Condenado a sesenta días de servicios a la comunidad por acosar por teléfono a su exnovia

El acusado se cubre la cara en el banquillo
El acusado se cubre la cara en el banquillo / PATRICIA BREGÓN

El acusado, para el que se pedía año y medio de prisión, aceptó un acuerdo de conformidad que también recoge un año de alejamiento

J. F. G. AVILÉS.

Sesenta días de trabajos en beneficio de la comunidad y orden de alejamiento para el acusado de acosar a su exnovia mediante reiteradas llamadas y mensajes telefónicos. El juicio, programado para ayer miércoles en el Juzgado Número 2 de lo Penal de Avilés, no llegó a celebrarse al alcanzar las partes un acuerdo de conformidad que exigió al encausado aceptar los cargos.

Además de la orden de alejamiento, a una distancia mínima de trescientos metros de la víctima, su domicilio y su lugar de trabajo, también le prohíbe comunicarse con ella por cualquier vía y le impone costas. La Fiscalía y la acusación particular, ejercida por Silvia Artime, solicitaban una pena de dieciocho meses de prisión al entender que los hechos eran constitutivos de un delito de acoso en el ámbito familiar.

Según el escrito de calificación, la víctima y el acusado, ambos de Avilés, habían mantenido una relación sentimental durante un año y siete meses que llegó a su fin el 20 de diciembre de 2015. Desde el día anterior y hasta el 27 de ese mismo mes la llamó en 115 ocasiones y le envío 173 mensajes de texto con la intención de retomar la relación y mantener contacto con ella, solicitud que rechazaba una y otra vez.

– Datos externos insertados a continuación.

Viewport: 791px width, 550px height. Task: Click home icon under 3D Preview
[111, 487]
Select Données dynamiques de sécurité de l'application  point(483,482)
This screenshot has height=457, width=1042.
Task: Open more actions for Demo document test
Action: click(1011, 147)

Los mensajes «llegaban de día y de madrugada, hasta 113 en un mismo día», y aunque «no eran amenazantes, atemorizaron a la víctima, que entonces vivía en una casa aislada. En unos le decía que la quería y que volviese con él y en otros que era muy mala. También la acusaba de haberle robado pertenencias suyas y le exigía que se las devolviese», explicó.

La figura delictiva del delito de acoso reiterado e ilegítimo, también conocido como 'stalking', fue tipificada como tal en octubre de 2015 con el fin de responder a conductas de indudable gravedad que en muchas ocasiones no pueden ser calificadas como coacciones o amenazas pese a que menoscaban gravemente la libertad y el sentimiento de seguridad de la víctima.

«Lo importante es que se ha conseguido la orden de alejamiento que hasta ahora se le había negado. Si la quebranta se le podrá denunciar, porque a día de hoy el acoso persiste», concluyó Silvia Artime. La letrada de la acusación particular afirmó que el acusado fue condenado por «delitos de violencia de género y acoso» que ya no se pueden considerar como antecedentes al haber cumplido la pena.